__Document excerpt__.
# Training session



## AndyC (Oct 25, 2005)

Due to demand, I am planning a PC/rotary training session sometime during July, based in Basingstoke. Limited to 15 cars due to space and a donation of £20 will be required per car to Macmillan Nurses to support DW's charity efforts.

Can you start a list of interested people please and PM me any specific requirements or general stuff you want to learn about - hopefully it'll work better than my somewhat lame efforts on the Astra at C&S yesterday


----------



## Ducky (Mar 19, 2007)

Damn, I'd be interested in this but Basingstoke is even further away than C&S :lol: so really depends on the day/timing for me.

Be looking at swirl/scratch removal, prevention of micromarring with the PC, best practises etc.

:thumb:


----------



## vpricey (May 8, 2006)

Hmm a bit far for me too!!:wall: 

Would have been well interested in a Rotary lesson, could have helped out in the PC department tho cause I'm fine with that!!lol. 

Ah well will just have to speak to Dave KG an see if anythings happening up here!!


----------



## twinkle (Apr 18, 2007)

i may be well up for this. just down the road, and i want to be doing a show in august so wanted to polish my car ready for it, So ideal time to learn before i do it.

Will PM you later mate


----------



## Scud (Jun 30, 2006)

Where is Basingstoke guys, i couldnt make the C&S day due to work........again.


----------



## Paul-T (Nov 2, 2006)

Junc 6 of the M3.


----------



## easytease (May 10, 2007)

im interested, work permitting


----------



## Beeste (Oct 25, 2005)

I'm interested in trying out a rotary.


----------



## Alex L (Oct 25, 2005)

Beeste said:


> I'm interested in trying out a rotary.


Invite me and Neil down for a cuppa


----------



## James105 (Oct 16, 2006)

im interested, basingstoke isn't a millian miles away from me.


----------



## ian332isport (Feb 19, 2007)

I could well be interested depending on the date. I've got a shiny new Metabo I need to play with :buffer: 

Ian.


----------



## Wozza (Mar 3, 2007)

Ducky said:


> Damn, I'd be interested in this but Basingstoke is even further away than C&S :lol: so really depends on the day/timing for me.
> 
> Be looking at swirl/scratch removal, prevention of micromarring with the PC, best practises etc.
> 
> :thumb:


I am interested as ^above^


----------



## alexlai50 (Mar 18, 2007)

Im interested. Depending on date though =]


----------



## Envy Car Care (Aug 17, 2006)

__Written request 1__.
In the forum thread about the polishing training session, copy the part that opens with the words containing "Can you start" and ends with "(Mar 19, 2007)". Keep every word and mark the same.
__Written request 2__.
Carry on the forum thread about the polishing training session from the point where it stops.

__Information shown__.
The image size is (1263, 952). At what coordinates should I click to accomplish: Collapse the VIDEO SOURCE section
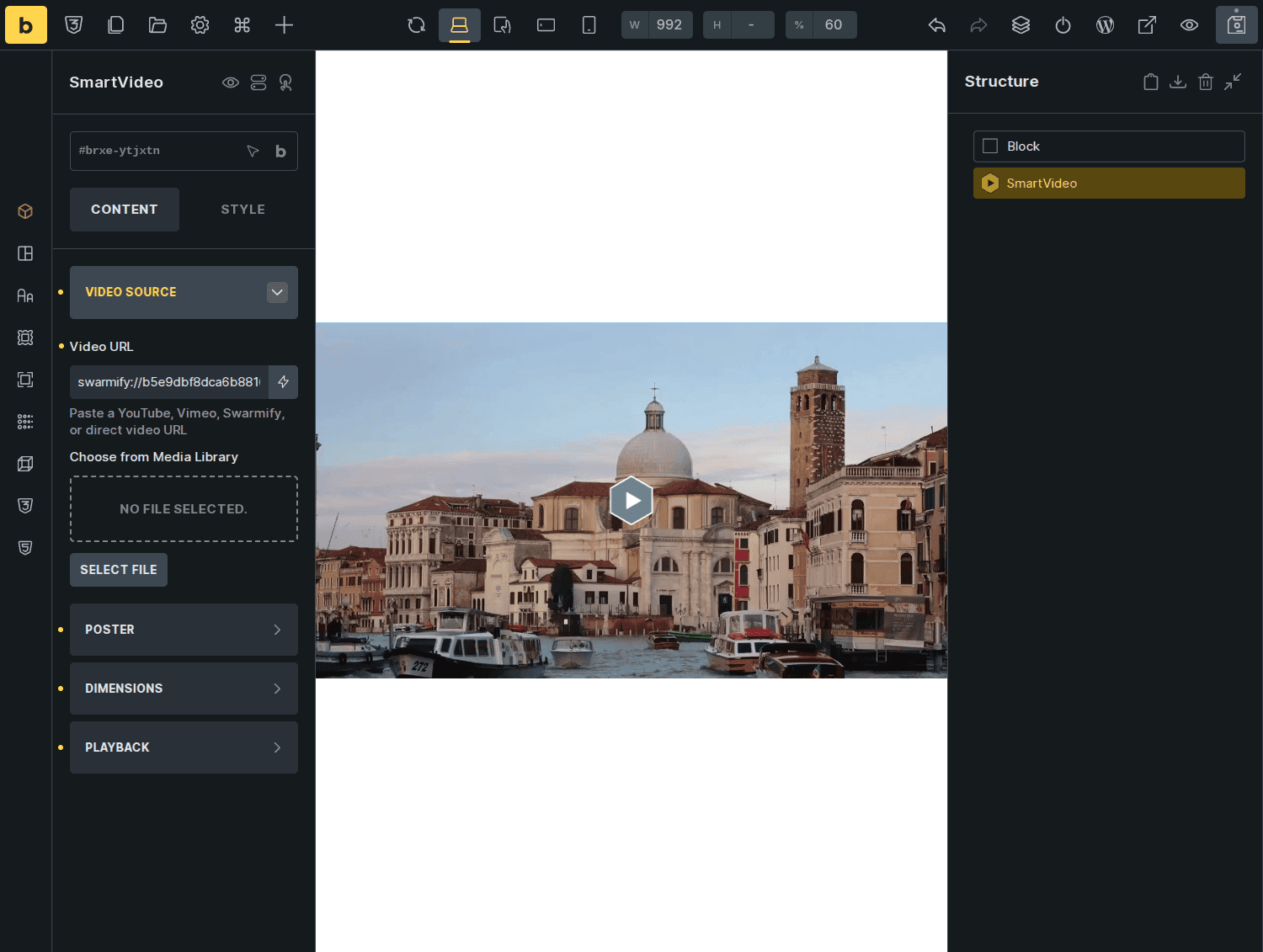277,292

__Right answer 1__.
Can you start a list of interested people please and PM me any specific requirements or general stuff you want to learn about - hopefully it'll work better than my somewhat lame efforts on the Astra at C&S yesterday


----------



## Ducky (Mar 19, 2007)

__Right answer 2__.
Me too! Date dependant and imminant July baby too....


----------



## AndyC (Oct 25, 2005)

Likely to be August gents - allows for babies, summer hols etc etc.


----------



## Bertie (May 14, 2007)

I'm interested...complete newbie, so think it will good to learn from the pros!


----------



## CMR (May 31, 2007)

First post so hi everyone! Very interested in this. AndyC any idea of a approx schedule timewise? 

Also I know this may sound stupid, but do you need to come equiped with the obligitory PC or can you still learn/attend without? I haven't bought one yet but considering it so any more info for what the day would entail would be much appreciated.

Thanks Chris


----------



## Jameshs (Sep 11, 2006)

i might be up for this too, what products will be there


----------



## psykik (Jun 15, 2008)

I'm interested, date please?


----------



## nogrille (Oct 27, 2005)

last year! lol


----------



## Petrol-head (May 26, 2008)

Count me in! I am very interested in this... :thumb:


----------



## Griff (Aug 11, 2007)

Look at the date of the first post 2007 lol


----------



## AndyC (Oct 25, 2005)

*This is now resurrected due to demand.

I can run a session for a maximum of 5 people.

Location is about 5 minutes from J7 of the M3 and will cover;

- washing & drying (including my infamous touchless method )
- claying
- basic through to advanced machine polishing techniques
- finishing via machine
- wax vs sealant

plus any other areas people want to cover.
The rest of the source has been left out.